Conjugated polymers have emerged in recent years as prospective organic semiconductors in solar energy conversion. However, developing highly efficient conjugated polymers is still a grand challenge. Herein, we first demonstrate the fabrication of two donor−π–acceptor (D−π–A) conjugated polymers (N-DEA-TBP and L-DEA-DBP) by incorporating redox-active anthraquinone into pyrene units through acetenyl linkages. Comprehensive experiments and density functional theory calculations reveal that the network-conjugated chain and acetenyl-bridged conjugated structure facilitate charge utilization and separation/transfer in the skeleton.
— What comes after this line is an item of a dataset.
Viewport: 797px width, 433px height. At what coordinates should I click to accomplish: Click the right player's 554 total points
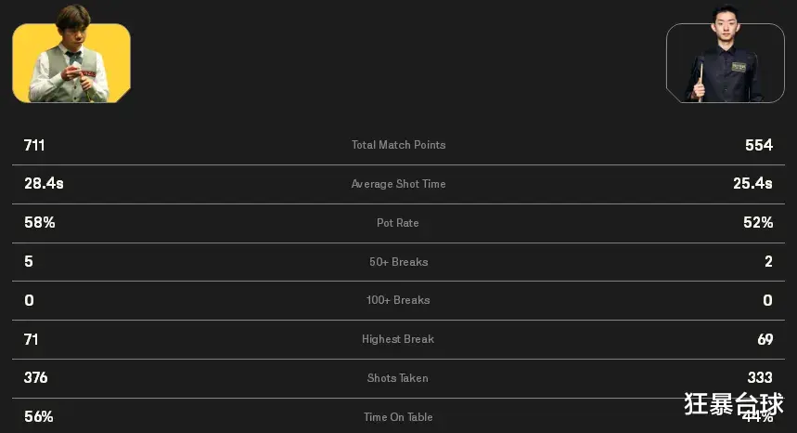759,146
Such advantages of N-DEA-TBP endow it with outstanding activity for the photoreduction of CO2 in H2O without a sacrificial agent and photosensitizer, affording CO as the sole carbonaceous product with a generation rate of 70.25 μmol·g–1·h–1 and nearly 100% selectivity, which is almost 2.6-fold as high as that of L-DEA-DBP. Furthermore, N-DEA-TBP also exhibits an attractive photocatalytic performance for selective aerobic oxidation of sulfides under visible light irradiation. This study contributes new insights into their underlying structure and morphology for enhancing charge separation and transfer.